Hmm, that wasn’t your point. That was what you agreed with this woman about.

So, are you saying that you believe that taking into account the opinions of religious conservatives is a thing that should be stopped? The Republican party, conservative branch, should ridicule evangelicals in that branch, marginalize their importance and otherwise eliminate them from the conservative Republican branch in order to make a larger tent that will be filled with gay people and...who? I didn’t know that gays have been staying away from the conserv Repub because of evangelicals. I thought they might stay away if they were of the radical branch of gays who want to step on the so-called ‘Religionists’. Otherwise I can’t see any reason, if they truly believe in conservatism, why they’d stay away. You’re either for less government, lower taxes and the free market or you’re not. How does your sexual preference change that?

Seems to me that you and KP are suggesting that evangelicals be thrown out because they have religious beliefs and values. Make a wider tent, but make space in it by getting rid of evangelicals? What if those evangelicals are also conservatives? They like less government, lower taxes, the free market? Too bad? Or should they just shut up about their ‘oogledy boogeldy’ beliefs? Then they’ll be okay?

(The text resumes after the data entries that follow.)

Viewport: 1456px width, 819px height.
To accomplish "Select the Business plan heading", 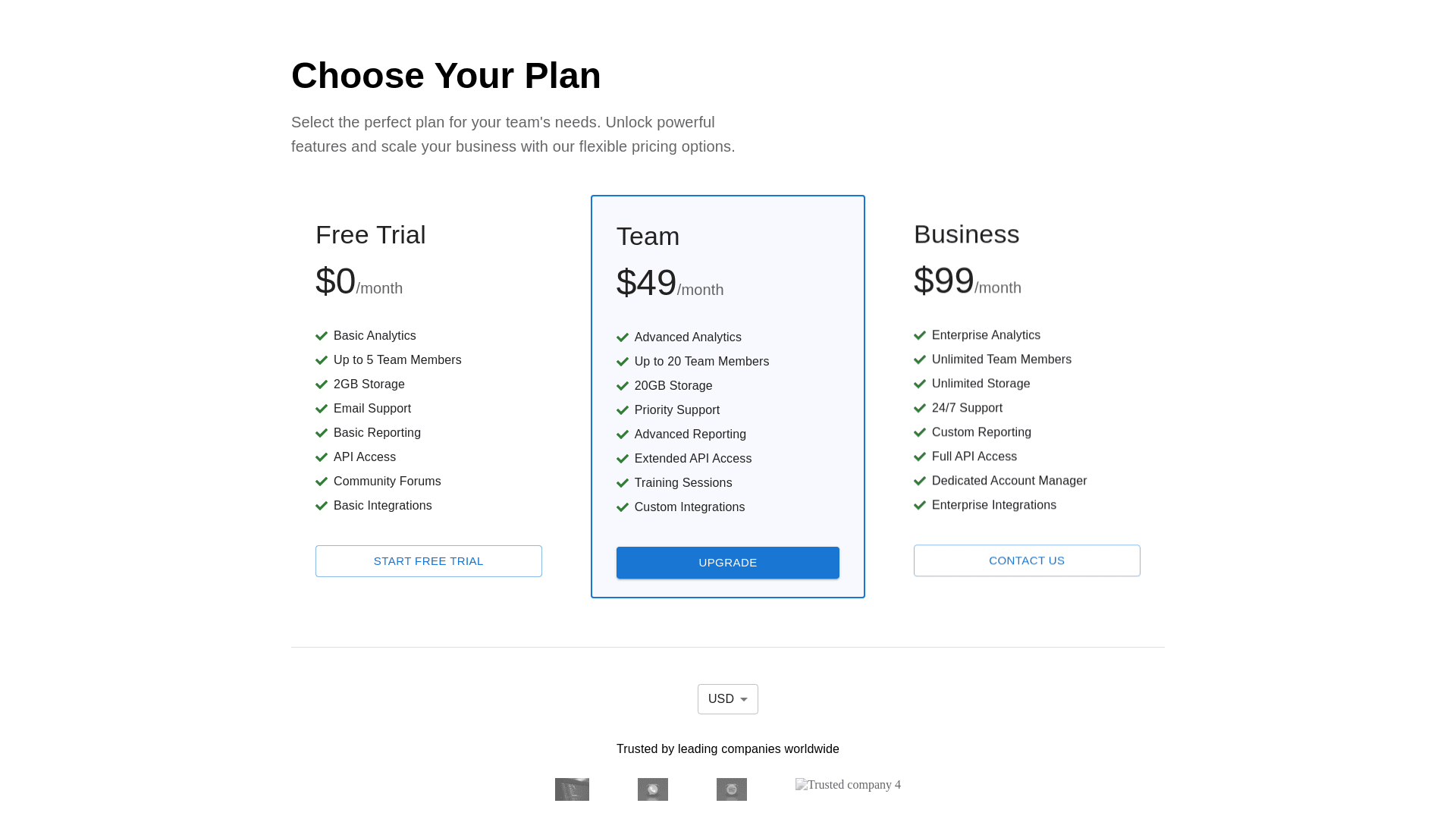I will pos(966,234).
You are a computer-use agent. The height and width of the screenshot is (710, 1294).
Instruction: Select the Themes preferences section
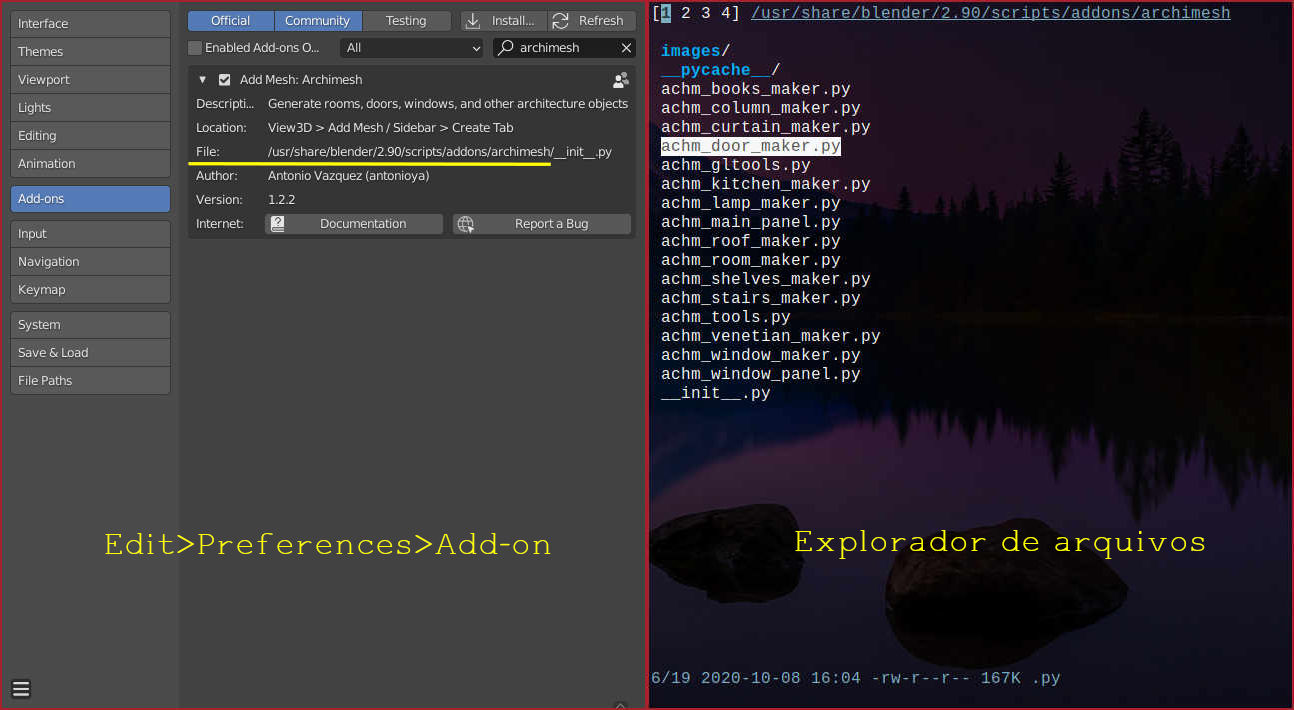90,52
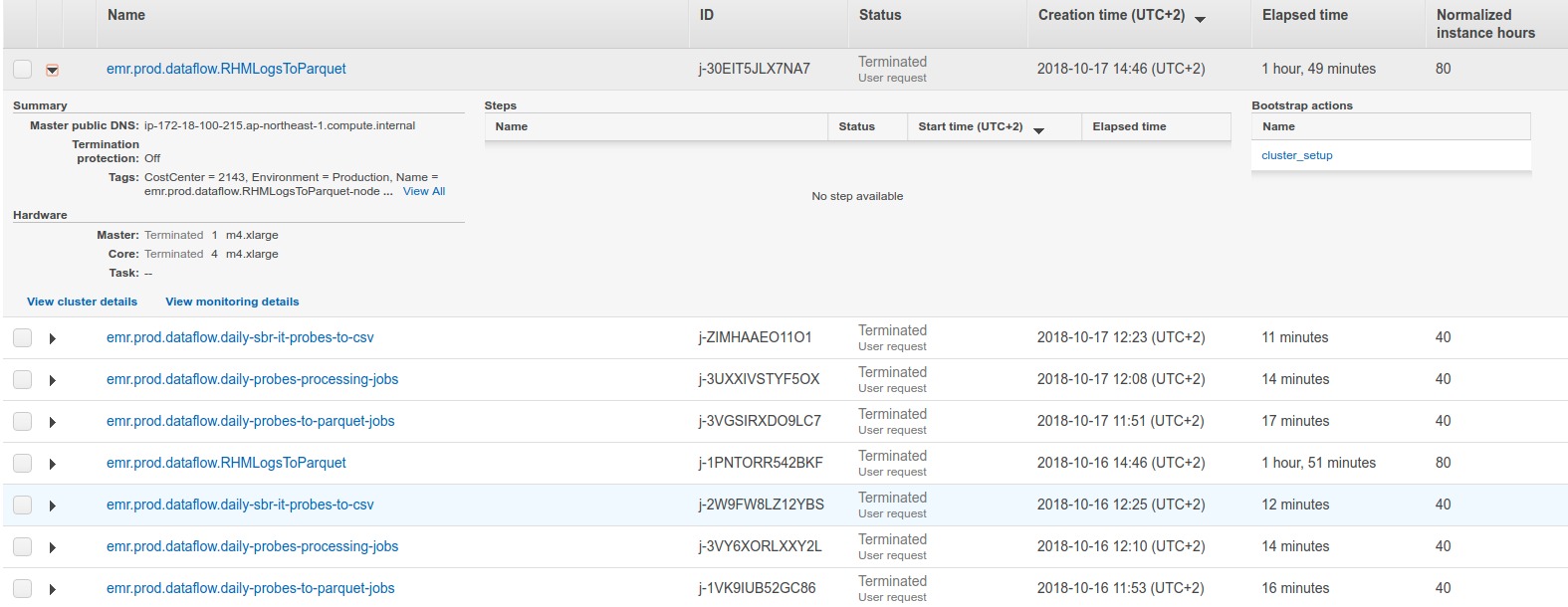Click View All tags link
Image resolution: width=1568 pixels, height=607 pixels.
click(424, 191)

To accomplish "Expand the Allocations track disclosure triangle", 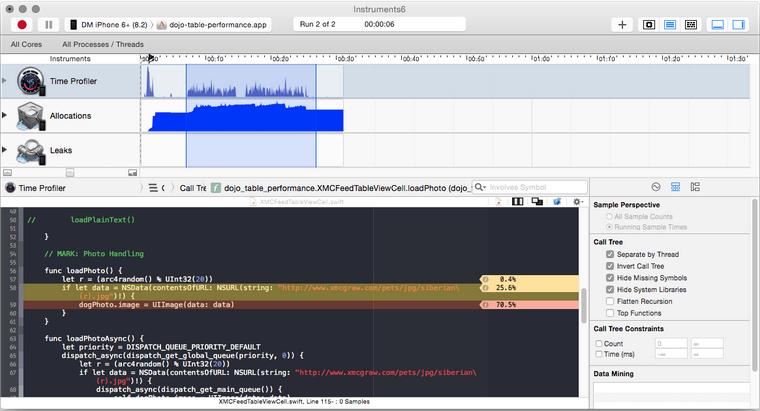I will [x=5, y=116].
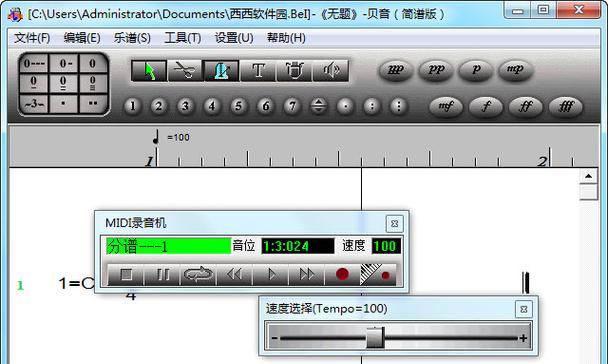Click the tempo slider handle

coord(375,338)
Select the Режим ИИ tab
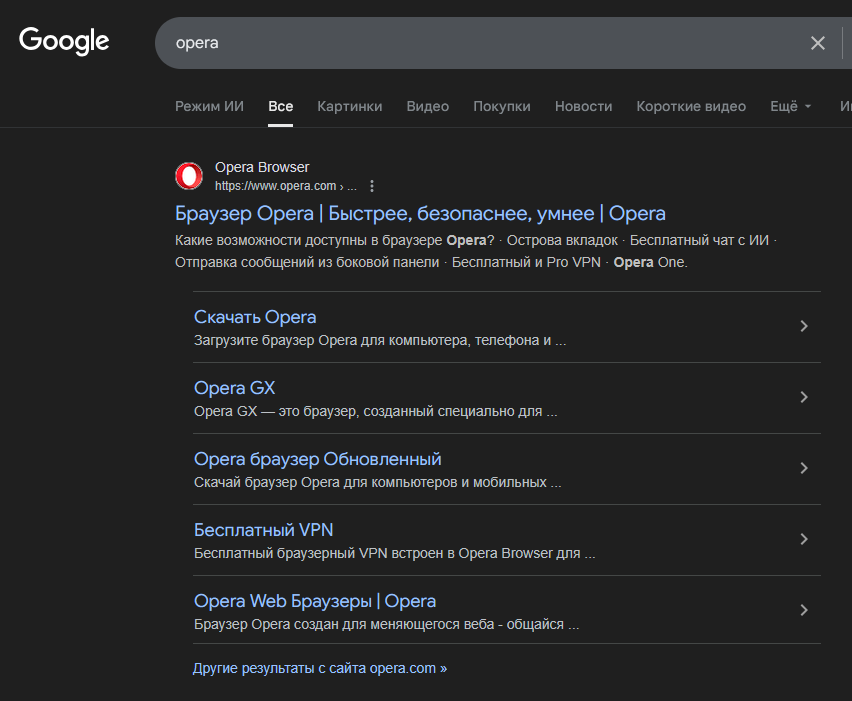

I think KP’s thinking is skewed. She wants to be all inclusive by excluding. Keep the evangelicals as long as they shut up and don’t be religious. Will she accept Muslims? Will they shut up and not be ‘religionists’? I doubt it.

MY point is that this is a free country and evangelicals are a part of that. (At least right now.) It wasn’t religion that lost the election, how ridiculous. It was a weak candidate, that no one in the party really wanted as the nominee, who refused to get the message out on his opponent, and who reached across the isle to the non-religionists at every turn.

I think KP suffers from Evangelical Derangement Syndrome. Total nonsense and playing the blame game. Evangelicals being her scapegoat.


85 posted on 11/19/2008 9:28:40 AM PST by ReneeLynn (Socialism, it's the new black.)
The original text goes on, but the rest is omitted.